O ministro Nunes Marques será eleito nesta terça-feira (14) presidente do Tribunal Superior Eleitoral (TSE), assumindo o comando da Corte responsável por organizar as eleições gerais de outubro de 2026.
Ele sucede a ministra Cármen Lúcia e terá o ministro André Mendonça como vice. Ambos foram indicados ao STF pelo ex-presidente Jair Bolsonaro — o mesmo que passou anos atacando as urnas eletrônicas sem apresentar provas e cuja conduta o STF classificou como parte de uma tentativa de golpe em 2022.
Credibilidade como bandeira de gestão
Em avaliações reservadas, Nunes Marques avalia que a defesa intransigente da integridade do sistema eletrônico de votação dará maior credibilidade ao TSE — e terá impacto especialmente nos setores do eleitorado mais próximos a Bolsonaro. A lógica é ao mesmo tempo política e institucional: mostrar que ministros indicados pelo ex-presidente não irão questionar as urnas.
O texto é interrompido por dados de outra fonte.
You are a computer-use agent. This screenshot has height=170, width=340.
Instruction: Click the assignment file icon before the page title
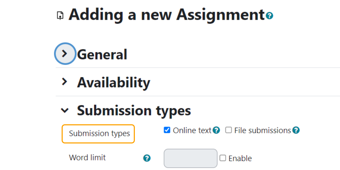point(60,16)
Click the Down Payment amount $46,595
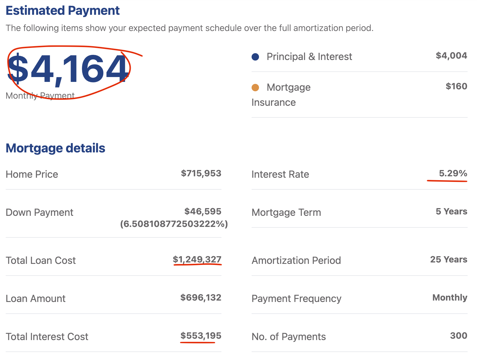This screenshot has width=477, height=356. 203,212
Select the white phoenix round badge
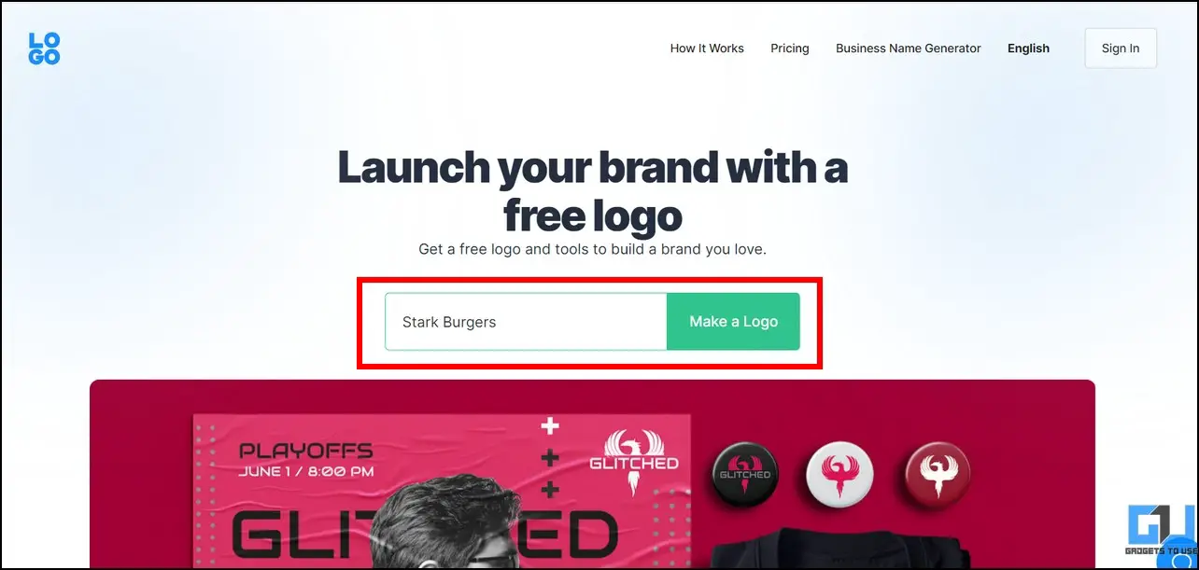The width and height of the screenshot is (1199, 570). point(839,473)
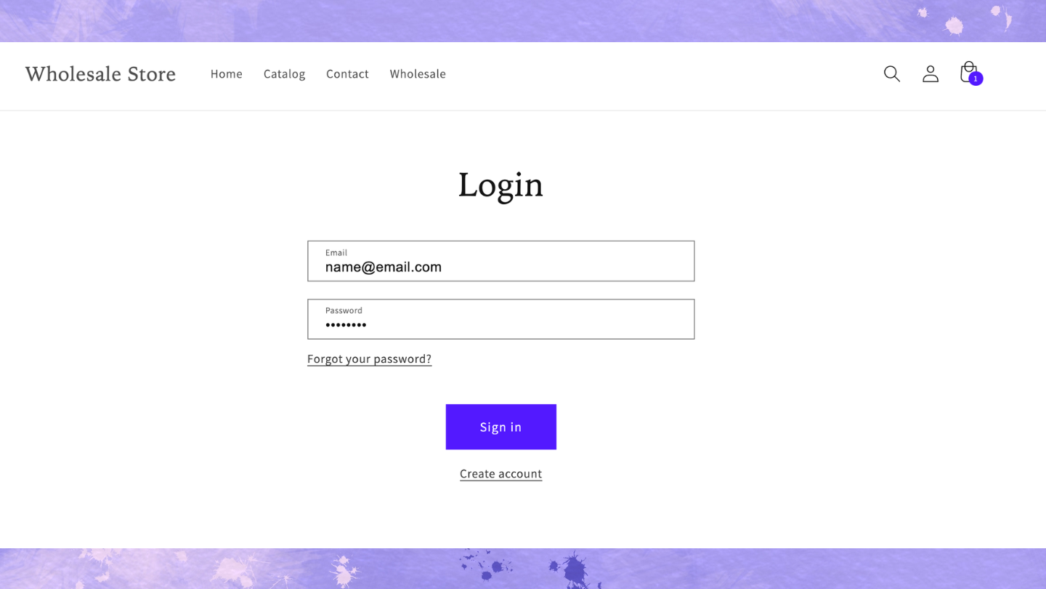This screenshot has width=1046, height=589.
Task: Click the masked password dots
Action: pyautogui.click(x=346, y=325)
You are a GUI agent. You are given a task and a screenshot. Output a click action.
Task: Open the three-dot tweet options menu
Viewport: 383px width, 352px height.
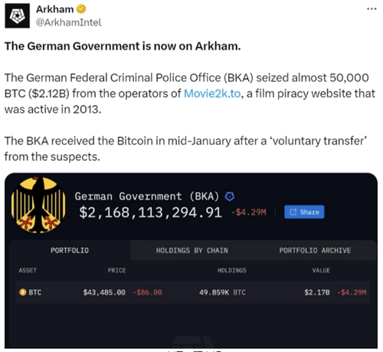372,9
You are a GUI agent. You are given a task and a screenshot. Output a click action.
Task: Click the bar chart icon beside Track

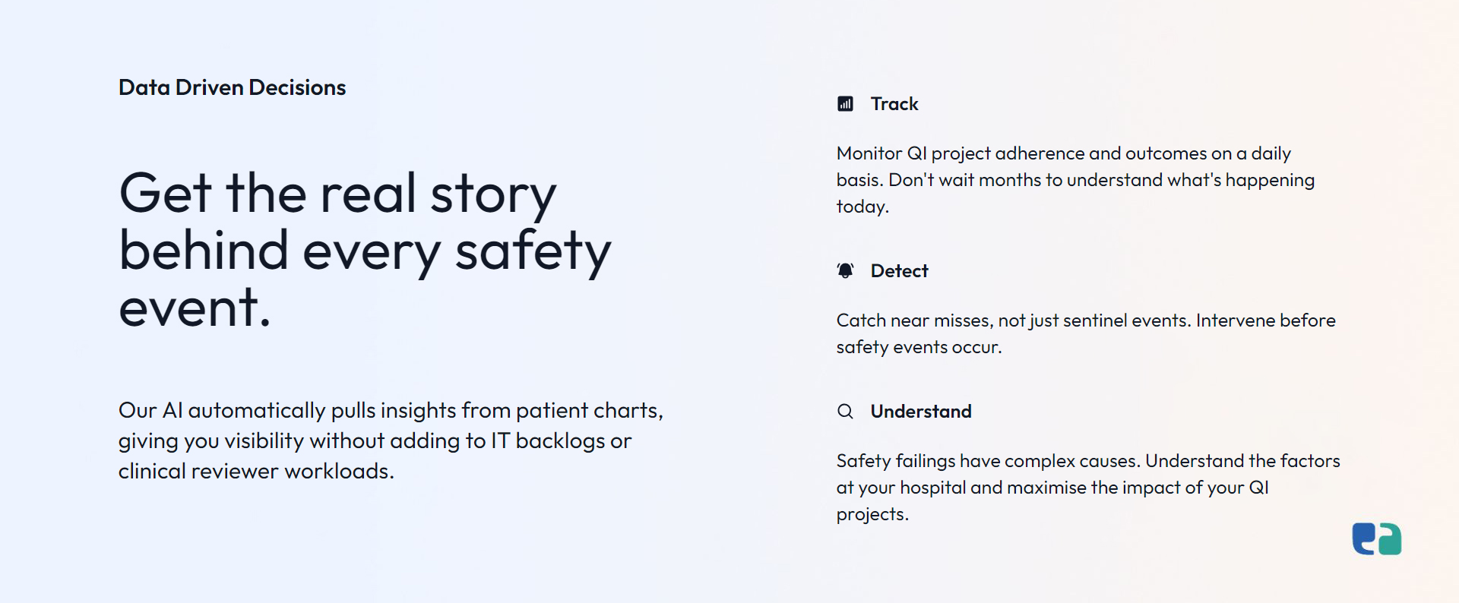click(845, 104)
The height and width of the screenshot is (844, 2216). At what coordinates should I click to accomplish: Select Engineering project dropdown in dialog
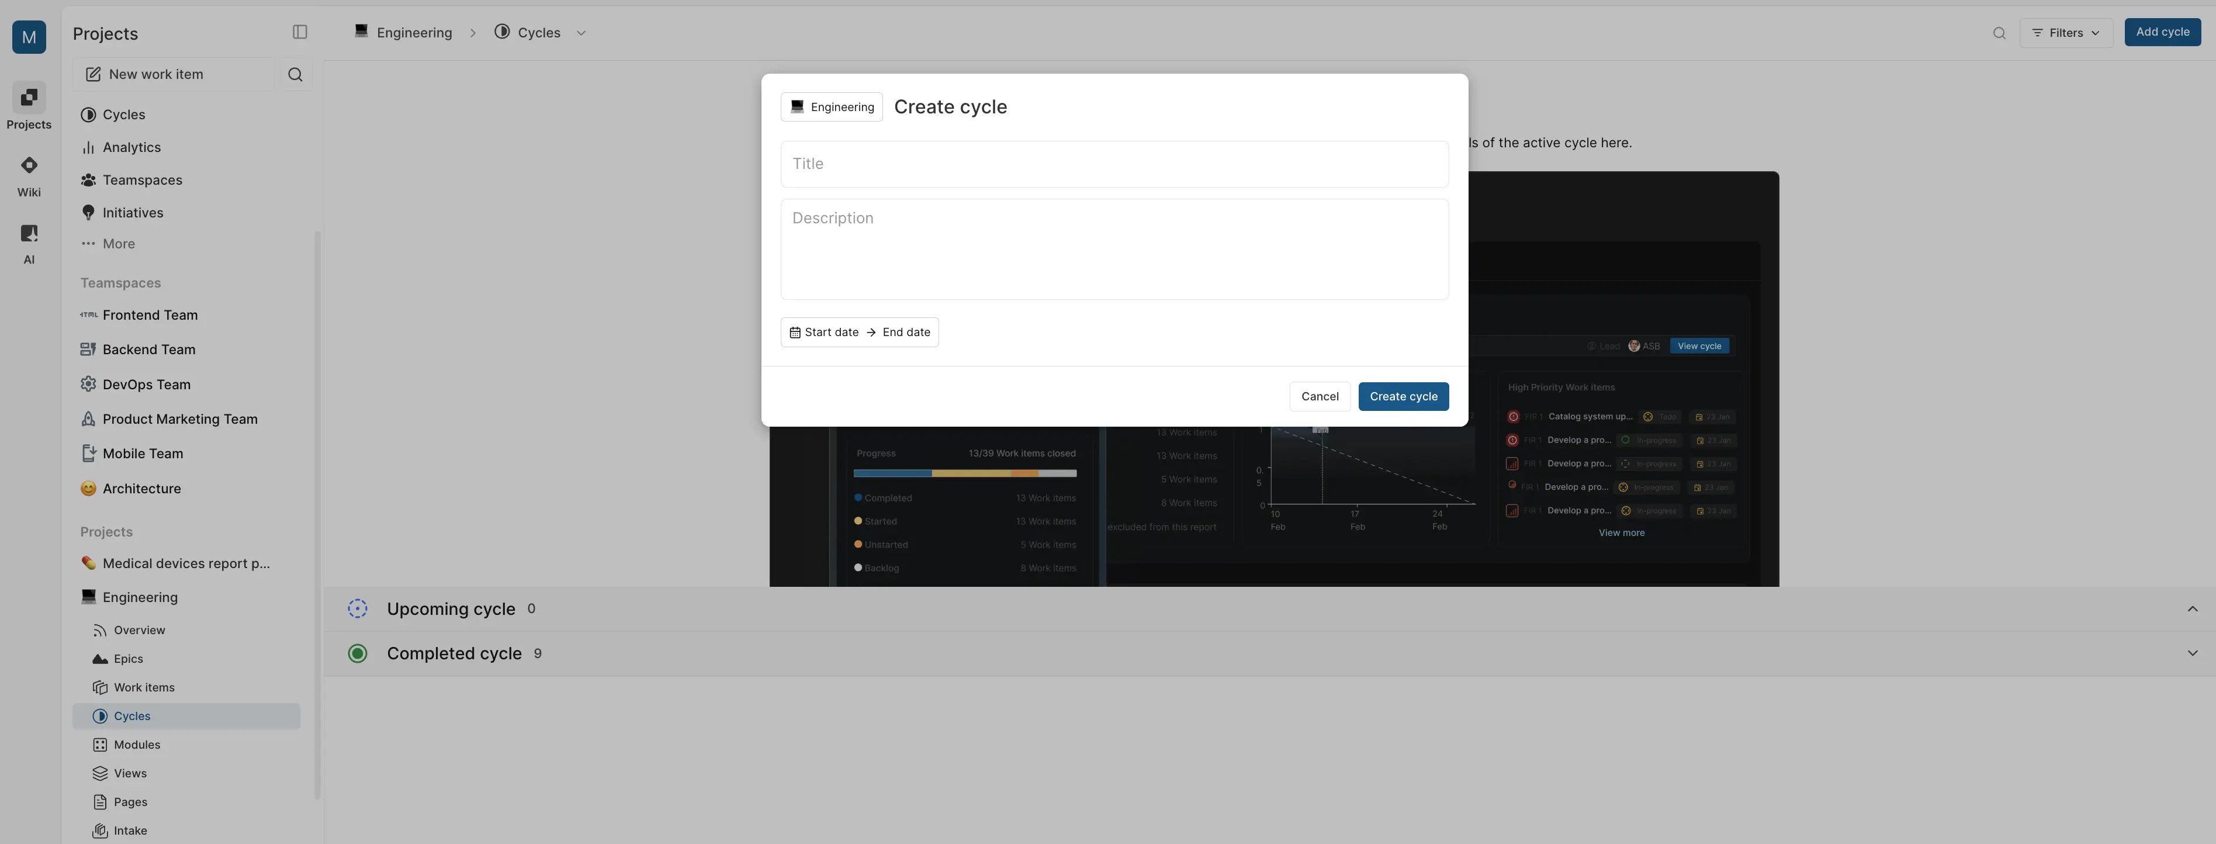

Para 2026, o TSE já anunciou mudanças no protocolo de auditorias: os partidos poderão escolher qual equipamento desejam avaliar, prerrogativa que antes cabia exclusivamente à Justiça Eleitoral. A meta é retirar urnas com falhas antes do primeiro turno, marcado para 4 de outubro, evitando substituições emergenciais no dia da votação.
O histórico de abstenções também preocupa o novo presidente. Em 2022, cerca de 31 milhões de eleitores — 20% do eleitorado — não compareceram às urnas no primeiro turno, o maior percentual desde 1998. Nunes Marques quer discutir com ministros e sua equipe medidas concretas para reverter esse quadro.
Tecnologia, IA e inclusão indígena
O ministro planeja firmar convênios com universidades e instituições especializadas em cibersegurança para revisar e fortalecer os protocolos da Justiça Eleitoral. Outra novidade para 2026 é a proibição de publicar ou republicar conteúdos gerados ou alterados por inteligência artificial nas 72 horas anteriores ao pleito e nas 24 horas seguintes.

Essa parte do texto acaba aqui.